▸ Description of the task
From the first line of the records below through the line containing "Screen dimensions: 1080x682", copy everything exactly and nothing more.

▸ Source material
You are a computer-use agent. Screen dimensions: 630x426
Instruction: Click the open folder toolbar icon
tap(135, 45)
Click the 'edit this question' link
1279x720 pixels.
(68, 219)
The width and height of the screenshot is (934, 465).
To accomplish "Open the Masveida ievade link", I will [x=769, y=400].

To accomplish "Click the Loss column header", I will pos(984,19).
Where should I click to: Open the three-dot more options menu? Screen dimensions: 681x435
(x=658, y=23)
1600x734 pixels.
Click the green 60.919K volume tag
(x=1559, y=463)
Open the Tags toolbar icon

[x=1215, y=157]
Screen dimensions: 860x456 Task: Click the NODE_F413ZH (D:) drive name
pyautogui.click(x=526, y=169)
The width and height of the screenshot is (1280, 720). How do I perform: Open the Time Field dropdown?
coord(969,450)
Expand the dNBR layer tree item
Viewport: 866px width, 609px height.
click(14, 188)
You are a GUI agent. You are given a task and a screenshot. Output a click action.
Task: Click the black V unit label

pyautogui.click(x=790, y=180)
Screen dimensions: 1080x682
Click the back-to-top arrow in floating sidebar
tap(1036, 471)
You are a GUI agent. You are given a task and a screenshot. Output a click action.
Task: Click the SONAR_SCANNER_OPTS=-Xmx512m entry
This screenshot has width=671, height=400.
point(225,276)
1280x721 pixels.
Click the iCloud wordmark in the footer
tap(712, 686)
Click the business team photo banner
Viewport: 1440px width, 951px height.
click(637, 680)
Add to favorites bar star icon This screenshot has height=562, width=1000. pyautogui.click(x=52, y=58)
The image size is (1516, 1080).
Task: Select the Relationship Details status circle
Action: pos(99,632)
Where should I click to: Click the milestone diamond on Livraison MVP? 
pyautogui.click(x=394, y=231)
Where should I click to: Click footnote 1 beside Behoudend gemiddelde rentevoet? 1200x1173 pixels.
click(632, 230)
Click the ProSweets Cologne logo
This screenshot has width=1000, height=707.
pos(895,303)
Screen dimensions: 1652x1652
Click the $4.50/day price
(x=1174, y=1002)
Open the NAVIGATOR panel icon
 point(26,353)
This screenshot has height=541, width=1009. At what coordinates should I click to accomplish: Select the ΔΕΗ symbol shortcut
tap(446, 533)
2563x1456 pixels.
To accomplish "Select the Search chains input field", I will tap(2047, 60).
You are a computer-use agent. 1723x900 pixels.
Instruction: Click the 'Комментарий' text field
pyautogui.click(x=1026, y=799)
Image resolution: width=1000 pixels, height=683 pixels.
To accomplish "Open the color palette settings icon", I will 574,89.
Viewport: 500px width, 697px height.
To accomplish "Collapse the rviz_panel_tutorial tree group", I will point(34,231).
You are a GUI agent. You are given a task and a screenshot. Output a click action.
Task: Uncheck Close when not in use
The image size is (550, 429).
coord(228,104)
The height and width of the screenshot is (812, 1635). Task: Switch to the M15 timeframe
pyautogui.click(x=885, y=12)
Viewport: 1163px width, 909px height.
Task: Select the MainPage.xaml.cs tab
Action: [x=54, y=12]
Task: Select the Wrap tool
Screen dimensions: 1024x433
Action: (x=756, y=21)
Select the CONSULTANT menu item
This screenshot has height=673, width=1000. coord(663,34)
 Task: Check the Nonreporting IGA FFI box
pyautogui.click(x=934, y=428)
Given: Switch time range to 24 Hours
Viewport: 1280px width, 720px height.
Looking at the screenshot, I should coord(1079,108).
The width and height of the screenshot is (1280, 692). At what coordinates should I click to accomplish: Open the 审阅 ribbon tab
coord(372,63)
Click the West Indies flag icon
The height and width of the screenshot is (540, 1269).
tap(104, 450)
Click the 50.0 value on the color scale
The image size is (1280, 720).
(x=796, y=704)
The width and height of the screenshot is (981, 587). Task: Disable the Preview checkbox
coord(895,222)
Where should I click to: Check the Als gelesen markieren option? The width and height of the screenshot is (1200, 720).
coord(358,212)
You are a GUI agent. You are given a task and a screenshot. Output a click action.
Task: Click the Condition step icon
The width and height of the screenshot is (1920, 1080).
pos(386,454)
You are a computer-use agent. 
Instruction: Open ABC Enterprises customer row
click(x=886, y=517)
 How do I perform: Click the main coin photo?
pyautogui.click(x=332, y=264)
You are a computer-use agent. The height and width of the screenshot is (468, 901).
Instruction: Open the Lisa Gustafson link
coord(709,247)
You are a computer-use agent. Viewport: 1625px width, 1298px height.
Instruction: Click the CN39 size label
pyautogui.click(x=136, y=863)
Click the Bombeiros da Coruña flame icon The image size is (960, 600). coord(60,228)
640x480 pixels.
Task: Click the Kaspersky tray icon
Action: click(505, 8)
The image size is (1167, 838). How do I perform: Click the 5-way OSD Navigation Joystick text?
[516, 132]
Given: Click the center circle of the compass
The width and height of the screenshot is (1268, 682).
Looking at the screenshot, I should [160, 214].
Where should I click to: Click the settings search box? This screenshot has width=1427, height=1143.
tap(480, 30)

▸ Output for this exercise
You are a computer-use agent. Screen dimensions: 630x426
Instruction: Click the open folder toolbar icon
tap(135, 45)
Click the 'edit this question' link
1279x720 pixels.
(68, 219)
The width and height of the screenshot is (934, 465).
To accomplish "Open the Masveida ievade link", I will [x=769, y=400].

To accomplish "Click the Loss column header", I will pos(984,19).
Where should I click to: Open the three-dot more options menu? Screen dimensions: 681x435
(x=658, y=23)
1600x734 pixels.
Click the green 60.919K volume tag
(x=1559, y=463)
Open the Tags toolbar icon

[x=1215, y=157]
Screen dimensions: 860x456 Task: Click the NODE_F413ZH (D:) drive name
pyautogui.click(x=526, y=169)
The width and height of the screenshot is (1280, 720). How do I perform: Open the Time Field dropdown?
coord(969,450)
Expand the dNBR layer tree item
Viewport: 866px width, 609px height.
click(14, 188)
You are a GUI agent. You are given a task and a screenshot. Output a click action.
Task: Click the black V unit label

pyautogui.click(x=790, y=180)
Screen dimensions: 1080x682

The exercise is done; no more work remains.